Joseph Pasquale

Computer Science and Engineering

Joseph Pasquale is a professor of computer science and holder of the J. Robert Beyster Chair in Engineering at the University of California, San Diego (UCSD), where he has been on the faculty since 1987. He received his Ph.D. in Computer Science from UC Berkeley, and S.B. and S.M. degrees from MIT. He has published over 120 refereed articles and technical reports in the areas of operating systems and networks, with several award papers. During 1991-94, Pasquale led a team of researchers to architect and build the Sequoia 2000 Network, a wide-area high-speed multimedia network connecting five University of California campuses. He also led the CSE Department's UCSD ActiveWeb project in 1998-2005, and the FWGrid project in 2008-2011, both large-scale NSF-funded projects investigating cloud computing architectures. Pasquale is a recipient of UCSD Chancellor's Associates Faculty Excellence Award in Undergraduate Teaching, the UCSD Academic Senate Distinguished Teaching Award, Faculty Awards from IBM, NCR, and TRW, and the NSF Presidential Young Investigator Award. He was a member of the select IDA/DARPA Defense Science Study Group, and has served on numerous ACM and IEEE technical program conference committees, including those for SIGCOMM, SIGMETRICS, ICDCS, INFOCOM, Multimedia, NOSSDAV, CSCW, and ISADS.

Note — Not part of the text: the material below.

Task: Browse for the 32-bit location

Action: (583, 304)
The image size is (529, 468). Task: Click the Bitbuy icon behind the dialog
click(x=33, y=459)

Pasquale's research interests are in operating systems, distributed systems and networks, focusing on performance and reliability of Internet-scale systems with highly decentralized control. His work has spanned topics in mobile/wireless systems, Internet/web computing, cloud computing, peer-to-peer systems, thin-client computing, I/O system software and network-based I/O, long-running replicated systems, extended client/server structures, mobile agents, packet scheduling for network QoS, OS/network support for multimedia (audio and video), TCP/IP performance, file system I/O performance, multicast routing, OS kernel structure, and process scheduling. He teaches courses primarily on operating systems at both the undergraduate and graduate levels, as well as freshman seminars on far-ranging topics such as gambling theory and the slide rule. In recent years, he has been actively involved in the designs of a math and engineering-oriented study-abroad program in Rome for undergraduates, and an outreach program to interest high school students in computer science.